If you are a football fan, have you noticed lately how many more players sport dreadlocks under their helmets. You watch the player on the team you are rooting against run with the ball and you can’t help but think, someone ought to grab that guy by his hair and tackle him. That would be the last time he wears dreadlocks hanging out of his helmet.
Note: Nothing against dreadlocks directly. I love Jamaicia. Every time I go, I buy another Bob Marley t-shirt. I own 5 of them now.
Now my hair as it tends to do starts growing a little on the long side. I just don’t like going to the barber. And I am very busy so it is hard to find time.
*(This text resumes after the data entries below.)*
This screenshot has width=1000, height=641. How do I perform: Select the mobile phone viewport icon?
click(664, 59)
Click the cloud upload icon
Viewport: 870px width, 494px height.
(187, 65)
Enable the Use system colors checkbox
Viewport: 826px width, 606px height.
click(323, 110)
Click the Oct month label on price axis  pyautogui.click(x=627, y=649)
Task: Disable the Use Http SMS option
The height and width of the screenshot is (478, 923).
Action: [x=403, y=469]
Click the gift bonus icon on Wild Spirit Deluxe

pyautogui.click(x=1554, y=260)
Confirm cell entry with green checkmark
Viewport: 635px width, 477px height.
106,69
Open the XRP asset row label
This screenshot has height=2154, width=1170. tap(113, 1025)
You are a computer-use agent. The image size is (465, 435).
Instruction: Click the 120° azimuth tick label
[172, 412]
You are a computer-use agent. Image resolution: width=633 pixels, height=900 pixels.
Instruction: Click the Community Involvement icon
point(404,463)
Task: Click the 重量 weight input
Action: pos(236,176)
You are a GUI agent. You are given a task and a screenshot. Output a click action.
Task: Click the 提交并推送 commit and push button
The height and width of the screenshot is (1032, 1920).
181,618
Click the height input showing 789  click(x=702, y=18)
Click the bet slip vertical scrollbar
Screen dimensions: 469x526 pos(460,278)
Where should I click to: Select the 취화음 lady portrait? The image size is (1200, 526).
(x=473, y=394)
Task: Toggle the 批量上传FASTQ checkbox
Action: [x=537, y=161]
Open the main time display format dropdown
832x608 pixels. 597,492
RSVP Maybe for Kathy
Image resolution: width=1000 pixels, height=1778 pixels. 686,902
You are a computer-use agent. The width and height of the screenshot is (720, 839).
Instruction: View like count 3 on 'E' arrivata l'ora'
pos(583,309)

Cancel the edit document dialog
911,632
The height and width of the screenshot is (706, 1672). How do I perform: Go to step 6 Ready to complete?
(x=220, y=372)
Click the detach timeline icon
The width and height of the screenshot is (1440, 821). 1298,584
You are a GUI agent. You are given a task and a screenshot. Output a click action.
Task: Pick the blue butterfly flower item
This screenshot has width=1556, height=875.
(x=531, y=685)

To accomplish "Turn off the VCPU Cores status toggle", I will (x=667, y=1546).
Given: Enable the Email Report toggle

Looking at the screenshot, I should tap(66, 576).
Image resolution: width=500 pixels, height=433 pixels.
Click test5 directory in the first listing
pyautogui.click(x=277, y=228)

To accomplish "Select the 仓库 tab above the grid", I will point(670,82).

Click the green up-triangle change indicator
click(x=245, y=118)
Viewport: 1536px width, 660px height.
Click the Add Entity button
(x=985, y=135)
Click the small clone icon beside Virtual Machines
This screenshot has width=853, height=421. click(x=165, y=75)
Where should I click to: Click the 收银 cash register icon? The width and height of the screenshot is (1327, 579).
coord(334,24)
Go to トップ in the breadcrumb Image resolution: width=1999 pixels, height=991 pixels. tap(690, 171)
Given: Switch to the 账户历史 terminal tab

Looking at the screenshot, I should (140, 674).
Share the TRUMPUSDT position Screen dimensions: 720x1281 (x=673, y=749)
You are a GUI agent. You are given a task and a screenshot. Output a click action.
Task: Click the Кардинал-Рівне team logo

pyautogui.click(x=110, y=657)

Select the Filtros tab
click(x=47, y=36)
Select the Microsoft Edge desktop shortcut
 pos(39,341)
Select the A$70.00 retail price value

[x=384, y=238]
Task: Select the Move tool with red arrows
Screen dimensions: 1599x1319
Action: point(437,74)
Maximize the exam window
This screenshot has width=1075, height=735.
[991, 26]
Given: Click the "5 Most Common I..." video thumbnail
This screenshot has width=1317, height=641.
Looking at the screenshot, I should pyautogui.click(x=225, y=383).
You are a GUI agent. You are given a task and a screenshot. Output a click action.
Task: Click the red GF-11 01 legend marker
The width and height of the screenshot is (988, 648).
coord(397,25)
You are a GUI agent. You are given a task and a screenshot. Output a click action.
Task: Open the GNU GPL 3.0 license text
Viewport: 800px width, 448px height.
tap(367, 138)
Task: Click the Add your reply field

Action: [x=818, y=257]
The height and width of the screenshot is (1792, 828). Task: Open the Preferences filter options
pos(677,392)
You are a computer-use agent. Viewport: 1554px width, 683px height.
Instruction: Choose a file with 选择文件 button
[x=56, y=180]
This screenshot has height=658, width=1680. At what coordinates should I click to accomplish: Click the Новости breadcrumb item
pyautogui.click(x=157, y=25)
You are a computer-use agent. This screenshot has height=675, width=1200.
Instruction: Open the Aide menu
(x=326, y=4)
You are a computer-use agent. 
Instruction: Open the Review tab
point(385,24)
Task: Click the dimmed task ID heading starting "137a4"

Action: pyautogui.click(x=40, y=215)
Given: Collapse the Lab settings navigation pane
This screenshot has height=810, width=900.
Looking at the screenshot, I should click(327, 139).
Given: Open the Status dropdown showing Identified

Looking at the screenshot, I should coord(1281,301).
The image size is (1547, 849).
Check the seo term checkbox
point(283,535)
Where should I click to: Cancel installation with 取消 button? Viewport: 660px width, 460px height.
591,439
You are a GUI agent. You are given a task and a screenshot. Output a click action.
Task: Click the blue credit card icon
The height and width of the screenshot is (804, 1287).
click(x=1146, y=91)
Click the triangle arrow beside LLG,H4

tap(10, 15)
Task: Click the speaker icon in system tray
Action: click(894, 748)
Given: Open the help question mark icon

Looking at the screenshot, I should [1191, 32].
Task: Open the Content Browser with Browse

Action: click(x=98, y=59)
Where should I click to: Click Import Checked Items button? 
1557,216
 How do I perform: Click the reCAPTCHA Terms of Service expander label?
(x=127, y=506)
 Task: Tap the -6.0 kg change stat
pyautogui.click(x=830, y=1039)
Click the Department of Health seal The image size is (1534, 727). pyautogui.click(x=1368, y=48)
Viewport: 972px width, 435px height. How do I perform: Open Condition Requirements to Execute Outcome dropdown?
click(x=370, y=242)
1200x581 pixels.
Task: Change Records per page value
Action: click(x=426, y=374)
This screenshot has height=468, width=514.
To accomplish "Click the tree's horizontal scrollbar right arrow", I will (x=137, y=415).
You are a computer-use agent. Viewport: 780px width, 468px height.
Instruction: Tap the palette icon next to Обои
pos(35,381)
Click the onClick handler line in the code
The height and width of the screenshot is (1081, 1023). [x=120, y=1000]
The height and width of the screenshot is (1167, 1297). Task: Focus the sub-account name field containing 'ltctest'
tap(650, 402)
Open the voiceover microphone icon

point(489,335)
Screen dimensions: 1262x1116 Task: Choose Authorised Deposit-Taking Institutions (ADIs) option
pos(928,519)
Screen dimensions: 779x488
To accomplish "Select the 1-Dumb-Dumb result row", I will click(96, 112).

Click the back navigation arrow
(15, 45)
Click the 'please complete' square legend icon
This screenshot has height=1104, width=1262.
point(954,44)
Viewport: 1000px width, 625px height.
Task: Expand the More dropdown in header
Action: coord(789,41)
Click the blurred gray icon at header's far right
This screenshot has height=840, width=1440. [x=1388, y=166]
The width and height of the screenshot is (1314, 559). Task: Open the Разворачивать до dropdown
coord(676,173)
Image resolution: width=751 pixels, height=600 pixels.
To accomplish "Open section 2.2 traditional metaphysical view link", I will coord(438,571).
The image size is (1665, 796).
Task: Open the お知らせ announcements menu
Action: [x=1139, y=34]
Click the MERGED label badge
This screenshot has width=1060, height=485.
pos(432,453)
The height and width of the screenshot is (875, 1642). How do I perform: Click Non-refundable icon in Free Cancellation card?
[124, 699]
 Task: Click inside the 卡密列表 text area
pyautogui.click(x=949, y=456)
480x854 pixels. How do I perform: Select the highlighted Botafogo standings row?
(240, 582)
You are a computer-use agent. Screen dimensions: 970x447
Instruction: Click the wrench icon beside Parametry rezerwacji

In winter at least I can wear a snow cap and keep my hair tucked up under it, although if I am not carefull there are some clumps that hang down by my ears.
So we go to a call for an old woman who has fallen out of bed and been on the floor in her urine all night. She doesn’t appear to be hurt, but she is a big woman, who in addition to suffering from some dementia, is also almost completely deaf. To get her up, we put her on a board, tie one strap around and then plan to lift her up to her feet to see how she does standing. Normally I always take the head. I have to lift, but I also get to avoid a panicked, urine soaked patient from grabbing me as the board comes up to the standing position. Unfortunately today, my preceptee is running the call and he is in the head position and I can’t figure out a way to switch places without tipping off the reason why. So I’m stuck on one side.
We lift her up. I am watching her body to make certain she doesn’t slide too much in my direction. She reaches out. She grabs my hair — a handful right by my ear and she starts to pull. I scream. I scream! I swear! I cuss! She is deaf and has dementia and has no idea she is pulling the hair out of my head. I can’t grab her hand because I’m holding her and the board. She is finally standing now and I grab her wrist and she is still holding on to my hair for dear life, while my partners try to pry her fingers loose.
Only when they turn her head so she can see what she is holding does she let go. She says nothing. She smiles at me and then leans forward and kisses me. Her eyes twinkle.
My next day off. Here’s how its going to go. I walk into the barber’s and sit in the chair. I pull off my hat. “Use the razor,” I’ll say. “Short all over — just make it look nice.”
My apologies to all you dreadlocked football players. I guess I got payback for my hurtful thoughts.